[Begin TEXT TO READ]

Malice in Wonderland
Here's the creek but where's the paddle? Extemporising on play-broking is one thing, challenging the existence of Fat Marian Hackett is another, but Barber eventually has to get down to the business of handling the hard evidence. Having no evidence to substantiate the claims they advance, (and we do mean none whatsoever), the task of making the hard evidence for Shakespeare's authorhship disappear is usually approached by asserting the existence of problems and difficulties with the exhibits. These Looking Glass problems are usually accompanied, as here, with claims that Looking Glass "orthodox" scholars "acknowledge" these Looking Glass doubts. Surprisingly, these mysterious scholars prefer to remain puzzled and leave the issues unresolved. It's always left to doubters and sceptics to explain.
Here's The White Rabbit at the start of Week 3, smoke generators on full, hoping that any following neutrals are now far enough away from the coast of reality to have lost sight of it entirely.

[End TEXT TO READ]
[Begin ENTRIES PROVIDED]

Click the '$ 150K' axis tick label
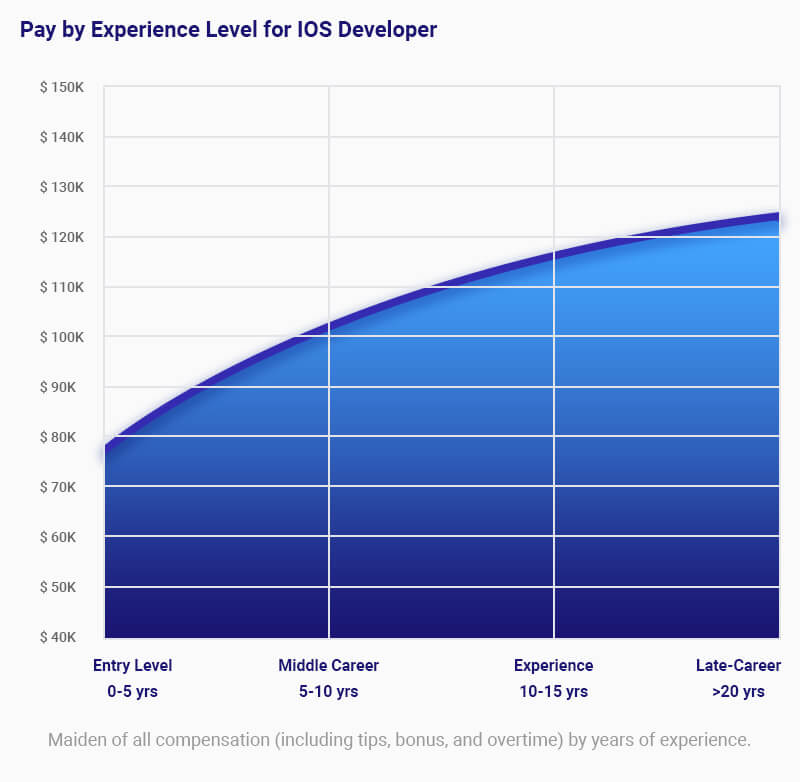 pos(62,87)
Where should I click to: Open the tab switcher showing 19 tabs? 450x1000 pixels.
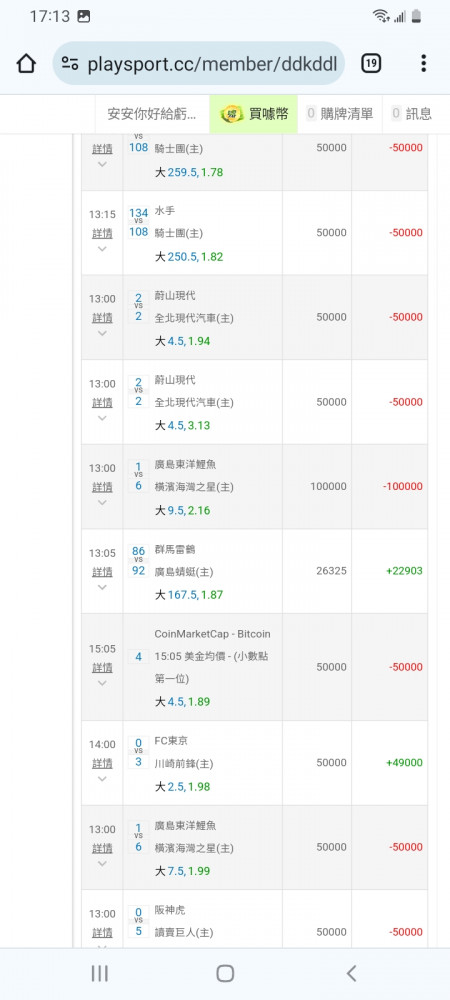pyautogui.click(x=371, y=63)
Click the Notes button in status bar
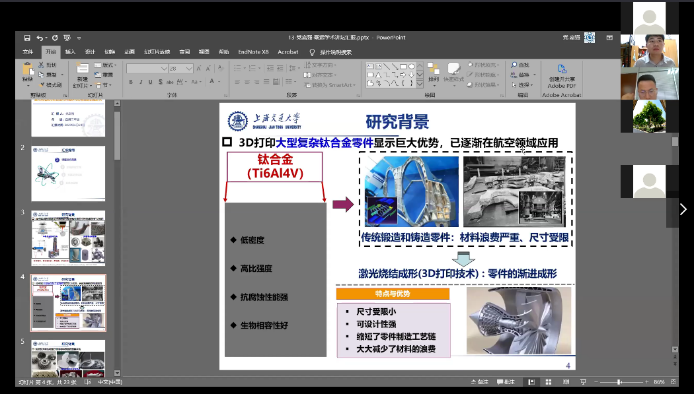694x394 pixels. 479,382
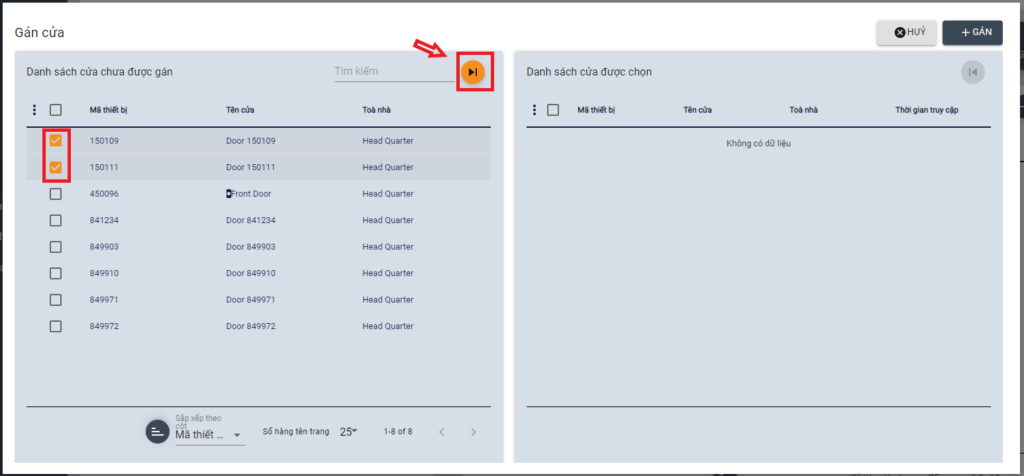1024x476 pixels.
Task: Sort by the Mã thiết bị column header
Action: [111, 110]
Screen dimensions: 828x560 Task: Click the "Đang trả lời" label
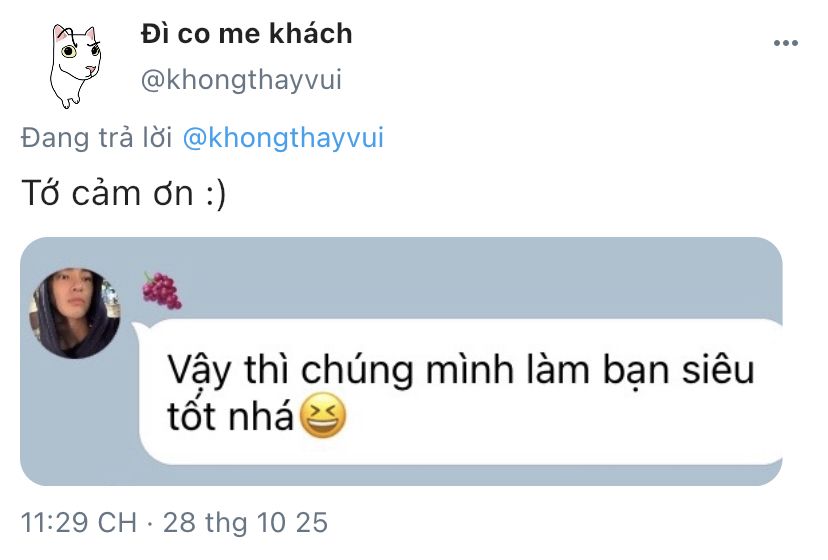point(98,138)
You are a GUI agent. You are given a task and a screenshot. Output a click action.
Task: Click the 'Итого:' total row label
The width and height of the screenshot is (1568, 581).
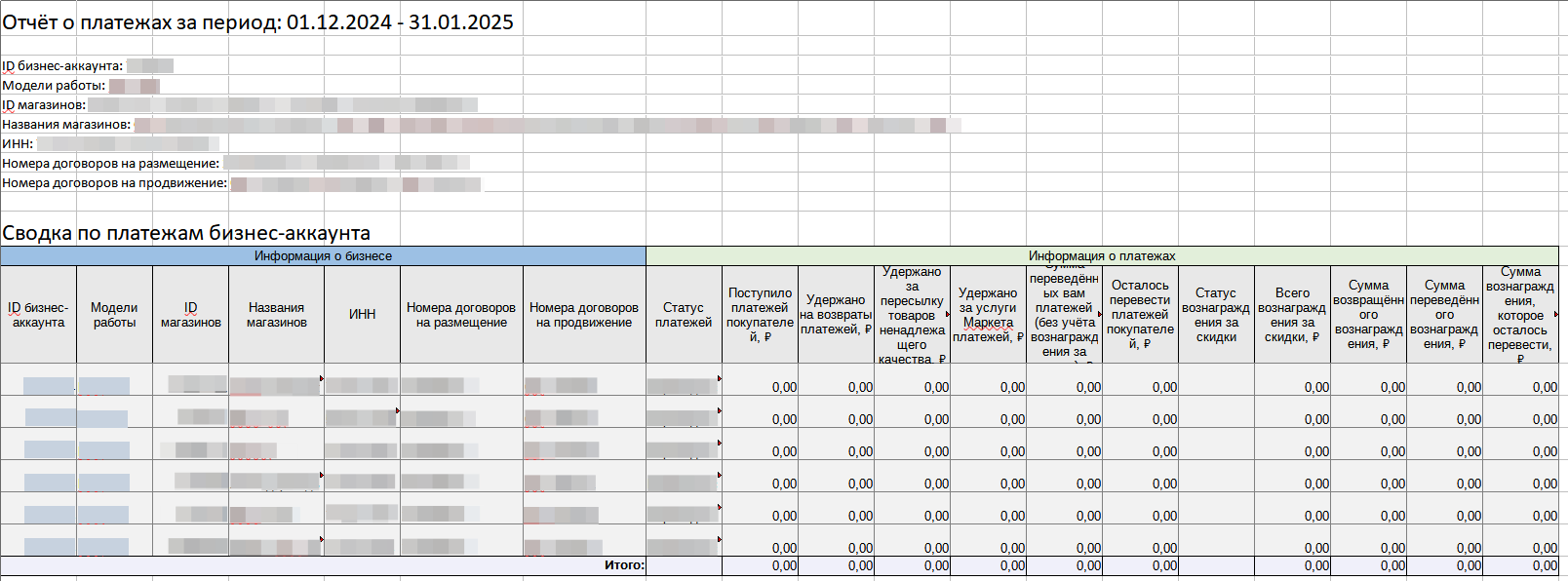point(624,565)
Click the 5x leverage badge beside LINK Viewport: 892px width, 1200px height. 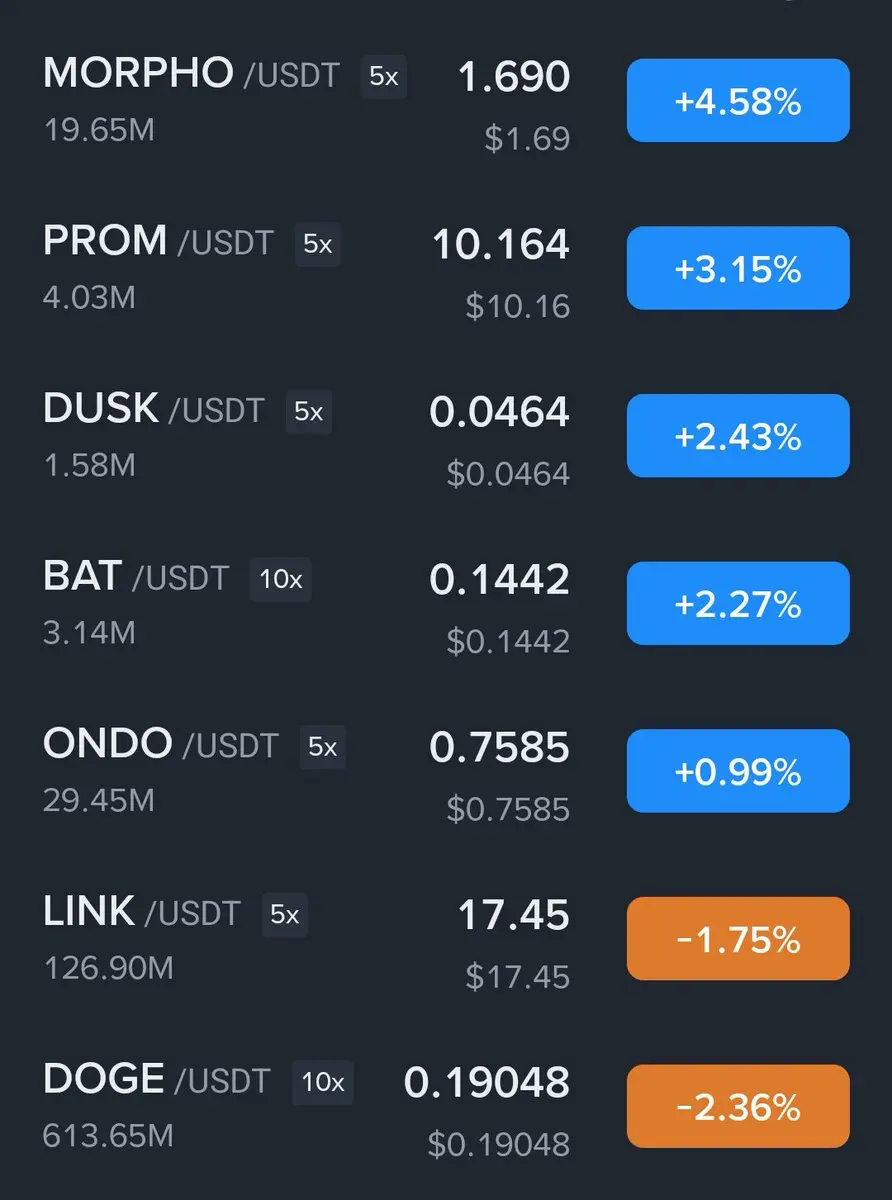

[End ENTRIES PROVIDED]

● INSTRUCTION 1: Say whether each statement agrees with the passage on Shakespeare's authorship, answering yes or no and quoting the words of the passage that decide it. (a) The passage says the doubters have some evidence to support their claims. (b) The passage says the scholars it describes prefer to leave the issues unresolved. (c) The passage places The White Rabbit at the start of Week 2.
● INSTRUCTION 2: Write the next part of the passage on Shakespeare's authorship, starting after its last sentence.

● EXPECTED ANSWER 1:
(a) No: "Having no evidence to substantiate the claims they advance, (and we do mean none whatsoever)"
(b) Yes: "Surprisingly, these mysterious scholars prefer to remain puzzled and leave the issues unresolved."
(c) No: "Here's The White Rabbit at the start of Week 3"

● EXPECTED ANSWER 2:
The monument's Latin inscription and the poem are both rather puzzling in different ways - orthodox scholars have found very little to say about them, other than one or two admitting that they are 'enigmatic', whereas non-Stratfordians have discovered within them seemingly endless codes and riddles with multiple and conflicting 'answers'
If this isn't puzzling enough, the earliest engravings of the funerary monument look nothing like the one we currently know and it has long been theorized that the monument was substantially altered from its original state
Is the monument that is present today substantially the same as the one that was erected sometime before 1623? Many non-Stratfordians, and even one or two orthodox scholars, argue otherwise. The problem lies with the very first engraving of the monument, published in William Dugdale's Antiquities of Warwickshire in 1656.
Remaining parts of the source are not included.